In 1949, he acquired the 3,65,000 sq. m. estate Barra de Guaratiba (just outside of Rio de Janeiro). Burle Marx made expeditions into the Brazilian rainforest with botanists, landscape architects, architects, and other researchers to gather plant specimens. Now it houses over 3,500 species of plants.

This brings us to the question of the role of gardens in the revival of old or growth of new cultures. To what extent can they arouse curiosity about the surroundings and the environment, much of which is threatened? The Doon is attempting in its own modest way to add to its arboretum by creating a very special row plantation with some rare or threatened species from the forests of Dehradun, so that it adds to the arboretum that it inherited from the FRI.

Will this example spread? Is there anyone with the care, devotion, and pride in our diverse botanical diversity to collect, multiply, and improve the flora so that landscapes can be based on native flora?

My hope lies in the new university at Nalanda. Its programme and architectural theme is closely tied to water and agriculture. At the moment it not clear whether it will extend to horticulture. Surely a Buddhist garden will be a part of the landscape and one can hope it will use native species, much as Wellesley’s did in his garden house in Barrackpore.

Getting back to Burle Marx, a very small experimental patch of coleus with vividly contrasting colours was planted. It held out hope. It pointed in the direction of much more research to achieve the effects of abstract paintings that the master had managed. Unfortunately, such efforts are hard to sustain in schools as much depends on the horticulturist. A transfer or disturbance leads to either the neglect or to the abandonment of experiments before they can mature into a lasting landscape.
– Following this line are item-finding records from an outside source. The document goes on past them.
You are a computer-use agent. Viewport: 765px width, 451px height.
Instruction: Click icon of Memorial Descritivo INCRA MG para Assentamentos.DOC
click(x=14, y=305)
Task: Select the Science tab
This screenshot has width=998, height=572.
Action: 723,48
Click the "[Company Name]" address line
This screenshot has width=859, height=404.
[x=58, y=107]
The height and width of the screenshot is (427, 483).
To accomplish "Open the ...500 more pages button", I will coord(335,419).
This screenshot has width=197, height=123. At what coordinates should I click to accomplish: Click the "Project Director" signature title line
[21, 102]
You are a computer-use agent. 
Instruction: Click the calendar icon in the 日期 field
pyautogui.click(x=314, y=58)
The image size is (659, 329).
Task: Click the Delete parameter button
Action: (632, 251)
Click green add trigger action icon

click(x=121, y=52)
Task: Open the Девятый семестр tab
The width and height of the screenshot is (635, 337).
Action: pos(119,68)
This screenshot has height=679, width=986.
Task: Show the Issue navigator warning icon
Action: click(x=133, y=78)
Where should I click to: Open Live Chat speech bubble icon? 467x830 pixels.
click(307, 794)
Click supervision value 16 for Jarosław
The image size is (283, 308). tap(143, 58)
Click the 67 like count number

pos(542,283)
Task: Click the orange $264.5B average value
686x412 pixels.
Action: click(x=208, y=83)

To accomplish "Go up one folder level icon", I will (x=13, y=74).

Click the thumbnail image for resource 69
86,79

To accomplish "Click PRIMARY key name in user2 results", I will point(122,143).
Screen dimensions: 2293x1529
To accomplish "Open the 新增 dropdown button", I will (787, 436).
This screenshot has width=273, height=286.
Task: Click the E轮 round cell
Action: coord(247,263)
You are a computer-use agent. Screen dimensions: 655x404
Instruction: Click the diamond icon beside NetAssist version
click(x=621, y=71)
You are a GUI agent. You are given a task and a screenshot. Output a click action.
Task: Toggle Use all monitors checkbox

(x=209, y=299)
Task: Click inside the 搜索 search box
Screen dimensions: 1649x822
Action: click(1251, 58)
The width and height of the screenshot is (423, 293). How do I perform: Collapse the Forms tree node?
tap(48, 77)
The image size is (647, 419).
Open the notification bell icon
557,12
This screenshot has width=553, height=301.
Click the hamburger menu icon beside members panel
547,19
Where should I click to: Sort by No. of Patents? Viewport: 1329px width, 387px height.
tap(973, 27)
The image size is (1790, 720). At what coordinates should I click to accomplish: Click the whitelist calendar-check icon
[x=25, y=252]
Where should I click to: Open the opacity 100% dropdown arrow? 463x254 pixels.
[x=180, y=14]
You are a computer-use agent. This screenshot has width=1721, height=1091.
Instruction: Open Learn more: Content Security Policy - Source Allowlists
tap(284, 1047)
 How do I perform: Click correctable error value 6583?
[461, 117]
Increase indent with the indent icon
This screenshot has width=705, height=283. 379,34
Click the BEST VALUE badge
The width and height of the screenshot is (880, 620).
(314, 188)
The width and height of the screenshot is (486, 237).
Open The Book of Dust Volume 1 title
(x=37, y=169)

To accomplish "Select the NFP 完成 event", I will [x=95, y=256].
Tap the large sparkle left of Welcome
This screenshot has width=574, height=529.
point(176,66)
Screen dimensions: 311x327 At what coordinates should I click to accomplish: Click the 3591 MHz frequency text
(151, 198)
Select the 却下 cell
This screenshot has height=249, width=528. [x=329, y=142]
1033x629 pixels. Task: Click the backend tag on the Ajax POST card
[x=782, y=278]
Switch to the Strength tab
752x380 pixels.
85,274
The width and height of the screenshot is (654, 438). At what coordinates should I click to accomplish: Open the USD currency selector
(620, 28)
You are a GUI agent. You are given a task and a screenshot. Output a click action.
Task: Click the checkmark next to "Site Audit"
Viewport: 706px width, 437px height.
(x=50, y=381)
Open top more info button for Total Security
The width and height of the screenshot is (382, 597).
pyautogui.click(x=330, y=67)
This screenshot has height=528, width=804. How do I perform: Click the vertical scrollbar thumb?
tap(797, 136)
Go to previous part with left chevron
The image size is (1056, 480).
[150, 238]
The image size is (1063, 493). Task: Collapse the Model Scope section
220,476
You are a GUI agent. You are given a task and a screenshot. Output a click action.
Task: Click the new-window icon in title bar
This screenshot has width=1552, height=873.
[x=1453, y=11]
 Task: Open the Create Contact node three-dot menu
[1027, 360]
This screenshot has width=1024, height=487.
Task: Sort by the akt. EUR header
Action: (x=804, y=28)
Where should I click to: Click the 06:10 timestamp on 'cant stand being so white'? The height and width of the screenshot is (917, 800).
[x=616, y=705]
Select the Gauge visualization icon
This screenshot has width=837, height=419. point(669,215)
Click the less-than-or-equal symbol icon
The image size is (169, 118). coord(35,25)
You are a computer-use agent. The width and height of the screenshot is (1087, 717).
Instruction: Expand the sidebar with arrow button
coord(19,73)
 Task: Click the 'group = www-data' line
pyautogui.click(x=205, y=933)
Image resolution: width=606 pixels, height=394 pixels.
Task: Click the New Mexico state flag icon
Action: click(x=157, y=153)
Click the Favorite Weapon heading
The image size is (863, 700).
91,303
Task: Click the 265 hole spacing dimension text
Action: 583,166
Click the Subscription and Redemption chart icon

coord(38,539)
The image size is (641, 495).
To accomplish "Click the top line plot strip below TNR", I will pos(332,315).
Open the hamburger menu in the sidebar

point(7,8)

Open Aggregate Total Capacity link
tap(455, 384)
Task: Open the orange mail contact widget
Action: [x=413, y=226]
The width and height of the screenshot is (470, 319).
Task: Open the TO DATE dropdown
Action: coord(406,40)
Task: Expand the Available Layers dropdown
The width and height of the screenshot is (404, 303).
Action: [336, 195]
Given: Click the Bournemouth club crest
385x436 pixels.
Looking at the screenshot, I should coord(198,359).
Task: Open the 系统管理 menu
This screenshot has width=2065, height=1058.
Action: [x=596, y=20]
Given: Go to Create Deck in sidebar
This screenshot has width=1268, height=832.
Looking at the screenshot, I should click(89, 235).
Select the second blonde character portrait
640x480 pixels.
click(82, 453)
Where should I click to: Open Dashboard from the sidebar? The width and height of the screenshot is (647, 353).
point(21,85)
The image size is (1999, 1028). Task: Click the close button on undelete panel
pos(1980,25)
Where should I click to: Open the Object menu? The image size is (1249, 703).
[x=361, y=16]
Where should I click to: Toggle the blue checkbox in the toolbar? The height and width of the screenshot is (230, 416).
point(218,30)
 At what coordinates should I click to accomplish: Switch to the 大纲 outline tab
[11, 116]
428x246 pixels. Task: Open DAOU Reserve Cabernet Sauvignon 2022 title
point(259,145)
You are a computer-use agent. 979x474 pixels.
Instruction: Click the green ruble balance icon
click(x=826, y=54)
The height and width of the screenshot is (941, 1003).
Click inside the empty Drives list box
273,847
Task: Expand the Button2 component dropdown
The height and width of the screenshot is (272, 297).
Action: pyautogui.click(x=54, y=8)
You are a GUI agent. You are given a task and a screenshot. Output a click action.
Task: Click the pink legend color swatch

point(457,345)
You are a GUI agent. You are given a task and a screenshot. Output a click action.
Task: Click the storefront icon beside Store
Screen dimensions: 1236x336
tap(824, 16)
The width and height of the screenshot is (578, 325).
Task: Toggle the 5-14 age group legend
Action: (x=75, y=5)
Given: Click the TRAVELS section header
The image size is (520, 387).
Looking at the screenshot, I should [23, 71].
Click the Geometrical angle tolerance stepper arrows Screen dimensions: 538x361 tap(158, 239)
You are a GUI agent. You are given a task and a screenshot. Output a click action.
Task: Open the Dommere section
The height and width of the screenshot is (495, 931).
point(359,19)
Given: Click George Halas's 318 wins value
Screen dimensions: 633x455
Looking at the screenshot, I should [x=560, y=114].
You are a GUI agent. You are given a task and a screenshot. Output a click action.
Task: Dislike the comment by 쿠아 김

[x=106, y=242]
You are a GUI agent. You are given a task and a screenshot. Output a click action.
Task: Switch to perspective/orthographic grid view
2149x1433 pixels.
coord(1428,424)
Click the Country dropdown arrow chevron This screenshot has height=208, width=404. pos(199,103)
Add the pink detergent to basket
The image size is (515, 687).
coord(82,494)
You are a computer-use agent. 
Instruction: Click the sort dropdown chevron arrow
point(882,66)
Herein lies a lesson for those who will venture in the school’s footsteps. Much more successful were the banks of flowers planted along the length of a 400 metre long road in the style of the bungalows of British days.


Finally, the presence of water. That is an essential part of a garden of any culture and here we had much to choose from. However, a small rock in Monterey, California, in the middle of a 30-odd sq. m. landscape held me in thrall. It provided much and the repose one felt due to its simplicity is what showed its genius.

It was small, delicate, quiet and above all, uplifting. We were lucky to have the artist Paramjit give us a feature with similar qualities.

What then was the conclusion?

As will be seen from the south garden, after many permutations and combinations, we opted for a sophisticated simplicity that took in account a low capital budget, ease of maintenance, and an openness that enhanced the main building as well as Sandeep Kholsa’s newly-built Art School (that was shortlisted for two international awards) and the older buildings. We worked in water and a feature was created by the renowned landscape artist, Paramjit Singh. When looked at from a height as it is every day, it must inspire those who behold because beauty lies not in their eye but in the display of nature’s bounty. In the spring one is reminded of C. Day-Lewis’s lines:

Now the full-throated daffodils,
Our trumpeters in gold,
Call resurrection from the ground
And bid the year bold

Add poetry to the painting and we have the picture. May many other institutions resurrect their grounds, many of which look like they have been done up by Brenda Last.